I reati contro l’ambiente nel settore agroalimentare sono diffusi lungo l’intera filiera, dal campo fino (praticamente) alla tavola. Puoi illustrarci quali sono i passaggi più critici? 

“Il Made in Italy agroalimentare è uno dei biglietti da visita del nostro paese nel mondo, quindi è alto l’interesse a prenderne parte. Occorre considerare che le mafie sono da sempre radicate nei propri territori, a cominciare dal controllo delle terre e del loro sfruttamento. Sono nate da lì e continuano a svolgere un ruolo chiave nella produzione, nel trasporto e commercializzazione, controllando spesso anche la manodopera con situazioni di vero e proprio caporalato. L’interesse verso questo settore si spinge fino a controllare i mercati ortofrutticoli più importanti, come dimostrano con insistenza le indagini antimafia. Sempre più spesso tra i beni confiscati ai sodalizi mafiosi compaiono frantoi, aziende agricole e vitivinicole e di trasformazione.”

 

Nella premessa a Ecomafia viene citato un rapporto dell’Interpol pubblicato ad aprile dell’anno scorso, in cui si legge che “è piuttosto sicuro che le organizzazioni criminali siano coinvolte nel traffico, riciclaggio illegale e smaltimento illegale di rifiuti sanitari”. Com’è cambiata la situazione da allora?

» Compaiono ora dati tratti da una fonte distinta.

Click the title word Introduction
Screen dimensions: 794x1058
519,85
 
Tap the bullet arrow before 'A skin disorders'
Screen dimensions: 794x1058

“L’attenzione delle forze di polizia è massima, almeno da quello che ci risulta. Il problema riguarda in generale la gestione dei rifiuti, poiché i meccanismi sono gli stessi, senza distinzioni tra i rifiuti speciali, pericolosi e non, e quindi anche sanitari e/o contaminati. Gli appalti sono sempre gli stessi, le stesse sono le garanzie, gli stessi sono i rischi. Il problema è dato semmai dalla creazione di situazioni di emergenza, dal concretizzarsi di situazioni di criticità, quindi di sofferenza gestionale, che sono il vero grimaldello per spalancare le porte ai clan e al malaffare. La carenza impiantistica, soprattutto in alcune aree del paese, su tutti il Mezzogiorno, può far aumentare esponenzialmente i costi di gestione legali, offrendo quindi nuovi spazi al mercato illegale. Ecco che accanto all’azione repressiva occorre capire se e dove servono impianti, serve capire chi gestisce i rifiuti pericolosi e con quali modalità e con quali modelli di tracciabilità, per esempio. Potrebbe essere questa l’occasione per fare un check-up complessivo sulla gestione dei rifiuti pericolosi in Italia, per mostrarne le criticità e provare a dare risposte.”